Obligacion noted landscaping design sometimes makes it possible for the homeless to set up camp in high traffic locations.

For a long time, as an example homeless individuals lived right on top of the intersection of Spreckels Avenue and Moffat Boulevard. They had dug a depression behind the Spreckels Park monument sign near the BMX track.

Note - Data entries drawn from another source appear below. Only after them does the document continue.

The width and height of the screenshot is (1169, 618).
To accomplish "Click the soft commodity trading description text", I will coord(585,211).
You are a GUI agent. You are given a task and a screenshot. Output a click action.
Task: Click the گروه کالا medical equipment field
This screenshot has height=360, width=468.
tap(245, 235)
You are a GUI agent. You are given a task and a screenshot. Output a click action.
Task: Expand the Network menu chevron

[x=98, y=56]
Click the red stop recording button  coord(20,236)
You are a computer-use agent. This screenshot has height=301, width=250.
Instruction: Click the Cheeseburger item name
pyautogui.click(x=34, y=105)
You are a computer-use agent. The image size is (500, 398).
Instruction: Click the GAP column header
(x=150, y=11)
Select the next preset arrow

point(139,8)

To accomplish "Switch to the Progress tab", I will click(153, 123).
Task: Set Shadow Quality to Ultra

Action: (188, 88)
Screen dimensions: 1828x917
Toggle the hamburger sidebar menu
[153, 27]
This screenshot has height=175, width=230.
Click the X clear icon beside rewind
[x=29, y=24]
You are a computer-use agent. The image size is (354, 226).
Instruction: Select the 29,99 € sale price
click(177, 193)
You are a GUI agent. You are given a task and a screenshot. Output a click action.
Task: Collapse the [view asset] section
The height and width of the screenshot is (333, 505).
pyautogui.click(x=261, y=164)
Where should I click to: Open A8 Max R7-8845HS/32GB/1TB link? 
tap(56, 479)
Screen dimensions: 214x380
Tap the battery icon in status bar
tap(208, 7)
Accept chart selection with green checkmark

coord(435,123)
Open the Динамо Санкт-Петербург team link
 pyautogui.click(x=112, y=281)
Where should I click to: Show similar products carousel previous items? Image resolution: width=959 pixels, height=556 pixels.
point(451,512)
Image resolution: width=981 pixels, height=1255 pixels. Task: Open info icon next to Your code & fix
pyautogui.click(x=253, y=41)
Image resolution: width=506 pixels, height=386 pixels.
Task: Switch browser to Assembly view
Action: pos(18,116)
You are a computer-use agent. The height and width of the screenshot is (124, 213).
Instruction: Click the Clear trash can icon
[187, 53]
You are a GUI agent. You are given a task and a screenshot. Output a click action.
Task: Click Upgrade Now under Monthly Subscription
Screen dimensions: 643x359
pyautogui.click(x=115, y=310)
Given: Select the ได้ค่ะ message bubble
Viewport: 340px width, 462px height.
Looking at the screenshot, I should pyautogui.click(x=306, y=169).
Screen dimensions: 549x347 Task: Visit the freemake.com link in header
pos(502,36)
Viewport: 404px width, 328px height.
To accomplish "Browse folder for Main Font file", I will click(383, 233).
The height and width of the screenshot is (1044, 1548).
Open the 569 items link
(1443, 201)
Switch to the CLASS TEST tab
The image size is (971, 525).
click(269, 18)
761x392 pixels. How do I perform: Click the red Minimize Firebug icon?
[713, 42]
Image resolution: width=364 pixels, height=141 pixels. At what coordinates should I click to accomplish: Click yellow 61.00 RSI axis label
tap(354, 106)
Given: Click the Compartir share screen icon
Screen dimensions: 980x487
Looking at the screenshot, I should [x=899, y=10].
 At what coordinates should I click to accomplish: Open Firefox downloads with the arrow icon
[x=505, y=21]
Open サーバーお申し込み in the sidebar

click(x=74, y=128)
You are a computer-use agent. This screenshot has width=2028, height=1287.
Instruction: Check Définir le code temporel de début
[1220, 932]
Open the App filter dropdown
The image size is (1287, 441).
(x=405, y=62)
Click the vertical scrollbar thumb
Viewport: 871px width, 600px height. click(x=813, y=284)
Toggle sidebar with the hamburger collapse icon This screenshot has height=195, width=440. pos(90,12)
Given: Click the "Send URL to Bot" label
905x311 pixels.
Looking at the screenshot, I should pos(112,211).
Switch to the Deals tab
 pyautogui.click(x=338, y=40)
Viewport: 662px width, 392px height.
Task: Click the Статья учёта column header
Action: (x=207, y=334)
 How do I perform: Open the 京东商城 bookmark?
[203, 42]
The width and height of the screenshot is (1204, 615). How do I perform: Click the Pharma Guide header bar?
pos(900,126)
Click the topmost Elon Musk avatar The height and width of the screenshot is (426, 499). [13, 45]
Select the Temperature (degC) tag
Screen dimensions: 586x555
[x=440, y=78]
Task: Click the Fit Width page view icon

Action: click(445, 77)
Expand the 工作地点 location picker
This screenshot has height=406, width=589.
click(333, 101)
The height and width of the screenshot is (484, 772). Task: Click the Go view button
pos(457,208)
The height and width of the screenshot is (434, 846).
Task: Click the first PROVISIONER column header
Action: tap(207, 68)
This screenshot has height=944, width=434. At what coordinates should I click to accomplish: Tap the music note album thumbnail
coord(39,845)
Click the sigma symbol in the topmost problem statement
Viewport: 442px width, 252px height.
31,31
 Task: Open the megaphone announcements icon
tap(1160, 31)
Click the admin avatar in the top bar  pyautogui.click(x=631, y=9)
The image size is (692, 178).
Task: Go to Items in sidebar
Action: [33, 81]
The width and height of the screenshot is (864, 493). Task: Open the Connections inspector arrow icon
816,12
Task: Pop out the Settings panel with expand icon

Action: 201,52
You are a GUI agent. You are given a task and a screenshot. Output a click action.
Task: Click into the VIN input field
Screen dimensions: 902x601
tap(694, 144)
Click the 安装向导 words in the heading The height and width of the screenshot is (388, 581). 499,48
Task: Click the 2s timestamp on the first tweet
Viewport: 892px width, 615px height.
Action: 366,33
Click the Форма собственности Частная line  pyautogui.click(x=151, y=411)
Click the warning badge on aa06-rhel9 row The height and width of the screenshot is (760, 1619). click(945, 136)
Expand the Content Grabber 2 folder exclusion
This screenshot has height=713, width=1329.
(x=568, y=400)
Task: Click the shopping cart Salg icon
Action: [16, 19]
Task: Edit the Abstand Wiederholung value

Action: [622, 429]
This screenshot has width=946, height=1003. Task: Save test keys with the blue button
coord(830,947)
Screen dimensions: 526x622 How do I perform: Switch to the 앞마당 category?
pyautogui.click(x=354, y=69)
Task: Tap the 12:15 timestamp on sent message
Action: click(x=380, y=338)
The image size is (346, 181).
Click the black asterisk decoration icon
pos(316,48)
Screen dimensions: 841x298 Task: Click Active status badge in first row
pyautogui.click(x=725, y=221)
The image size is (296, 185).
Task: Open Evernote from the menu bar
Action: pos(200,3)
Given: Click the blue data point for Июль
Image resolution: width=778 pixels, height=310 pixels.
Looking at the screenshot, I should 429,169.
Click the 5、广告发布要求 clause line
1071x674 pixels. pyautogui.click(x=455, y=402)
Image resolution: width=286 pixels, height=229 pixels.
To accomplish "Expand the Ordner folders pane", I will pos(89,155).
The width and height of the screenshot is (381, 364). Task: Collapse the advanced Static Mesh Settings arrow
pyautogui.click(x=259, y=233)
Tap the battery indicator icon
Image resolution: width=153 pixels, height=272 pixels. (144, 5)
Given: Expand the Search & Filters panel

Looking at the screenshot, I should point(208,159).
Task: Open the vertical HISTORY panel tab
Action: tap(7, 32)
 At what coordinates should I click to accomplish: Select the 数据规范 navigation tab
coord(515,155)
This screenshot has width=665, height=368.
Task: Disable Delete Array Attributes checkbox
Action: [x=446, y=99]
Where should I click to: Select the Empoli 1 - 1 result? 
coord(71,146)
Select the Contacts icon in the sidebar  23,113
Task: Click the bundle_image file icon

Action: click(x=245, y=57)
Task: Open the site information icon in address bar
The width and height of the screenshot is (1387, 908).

A thick clump of mature shrubs as well as trees that were allowed to branch out close to the ground hiding the homeless until their use of a brightly covered tarp gave them away.

They had also used leaves and other debris to camouflage their encampment.

It isn’t uncommon for the homeless to do the same along freeway ramps and even adjacent to — or along — freeway right-of-way.

Encampments over the years have been removed adjacent to the sound wall among bushes along the Highway 120 Bypass near the Paseo Villas apartments, in the canopy of trees along the Union  Road interchange, at the base of the Spreckels Park sign along Highway 99 and other locations.

Last month on one Saturday the city cleared out five encampments including one that had more than 20 squatters on Caltrans property on the northeast side of the Louise Avenue overcrossing of Highway 99.

They had gone as far as digging a cave into the dirt “hill” used to support Louise Avenue as it climbs toward the  bridge creating the potential for a cave-in  or issues to develop with the road.

Obligacion said the city can’t simply go onto private property to address homeless encampments or deal with those that trespass unless they have a letter on file from the property owners.

There is such a letter on file for the Gordon property where the homeless bunker was removed this past Saturday.

Obligacion encouraged those who see a homeless  encampment to call police dispatch.